Brivaracetam (BRV) and levetiracetam (LEV) are effective antiepileptic drugs that bind selectively to the synaptic vesicle 2A (SV2A) protein. BRV differs from LEV in preclinical studies in that it exhibits a more potent and complete seizure protection across animal models. We reported previously that an allosteric modulator of the SV2A protein had differential effects on BRV compared with LEV, suggesting that they act at different sites or with different conformations of the SV2A protein. If this is the case, then we hypothesized that mutations of specific amino acids in the SV2A protein may have differential effects on BRV and LEV binding by the modulator.
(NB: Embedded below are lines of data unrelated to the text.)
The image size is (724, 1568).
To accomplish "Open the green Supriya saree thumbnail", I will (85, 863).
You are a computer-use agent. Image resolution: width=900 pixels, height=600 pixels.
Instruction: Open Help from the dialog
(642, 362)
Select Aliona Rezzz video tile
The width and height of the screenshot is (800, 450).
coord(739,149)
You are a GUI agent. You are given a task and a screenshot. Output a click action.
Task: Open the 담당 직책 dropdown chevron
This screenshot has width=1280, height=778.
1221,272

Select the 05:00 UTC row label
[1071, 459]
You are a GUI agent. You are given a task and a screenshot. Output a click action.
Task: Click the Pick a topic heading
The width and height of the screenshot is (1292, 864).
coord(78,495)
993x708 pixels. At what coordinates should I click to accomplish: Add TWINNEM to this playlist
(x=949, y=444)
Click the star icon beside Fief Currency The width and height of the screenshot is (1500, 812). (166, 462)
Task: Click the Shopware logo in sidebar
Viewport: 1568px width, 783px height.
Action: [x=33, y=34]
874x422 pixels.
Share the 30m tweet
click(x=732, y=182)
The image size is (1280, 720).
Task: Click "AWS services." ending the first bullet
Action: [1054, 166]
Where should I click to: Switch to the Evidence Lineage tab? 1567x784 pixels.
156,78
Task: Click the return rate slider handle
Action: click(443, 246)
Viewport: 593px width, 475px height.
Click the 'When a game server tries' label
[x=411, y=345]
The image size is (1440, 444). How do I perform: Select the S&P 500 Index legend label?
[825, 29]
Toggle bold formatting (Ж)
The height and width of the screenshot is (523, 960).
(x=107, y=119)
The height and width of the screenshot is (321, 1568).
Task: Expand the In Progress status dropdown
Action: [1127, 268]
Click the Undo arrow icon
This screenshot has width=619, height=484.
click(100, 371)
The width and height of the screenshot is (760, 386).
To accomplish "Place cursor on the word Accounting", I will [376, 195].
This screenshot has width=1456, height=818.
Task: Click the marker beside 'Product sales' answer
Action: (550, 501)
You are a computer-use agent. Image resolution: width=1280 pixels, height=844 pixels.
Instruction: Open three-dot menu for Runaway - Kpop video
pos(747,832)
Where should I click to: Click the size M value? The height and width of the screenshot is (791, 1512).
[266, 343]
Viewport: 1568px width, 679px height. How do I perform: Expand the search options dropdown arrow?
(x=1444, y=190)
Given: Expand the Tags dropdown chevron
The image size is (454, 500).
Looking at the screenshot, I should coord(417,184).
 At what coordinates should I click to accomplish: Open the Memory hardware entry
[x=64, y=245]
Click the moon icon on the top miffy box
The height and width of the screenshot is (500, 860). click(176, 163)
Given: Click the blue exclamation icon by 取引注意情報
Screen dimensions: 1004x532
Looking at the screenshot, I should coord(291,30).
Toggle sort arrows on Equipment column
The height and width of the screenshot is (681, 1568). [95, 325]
Mutation of some amino acids identified previously in the binding site of racetams to the SV2A protein had marked effects on binding of both [3 H]BRV and [3 H]LEV (eg, W300F, F277A, G303A, F658A, Y462A, W666A, I663A, D670A, and V661A). However, 3 amino acids were identified (K694, I273, and S294) in which mutation lost the effect of the modulator on [3 H]LEV binding with no effect on the modulation of [3 H]BRV binding. These results confirm that BRV and LEV bind to the human synaptic vesicle 2A protein at closely related sites but interact with these sites in a different way.
Keywords: antiepileptic drug; epilepsy; modulator; synaptic vesicle protein.
Wiley Periodicals, Inc. © 2018 International League Against Epilepsy.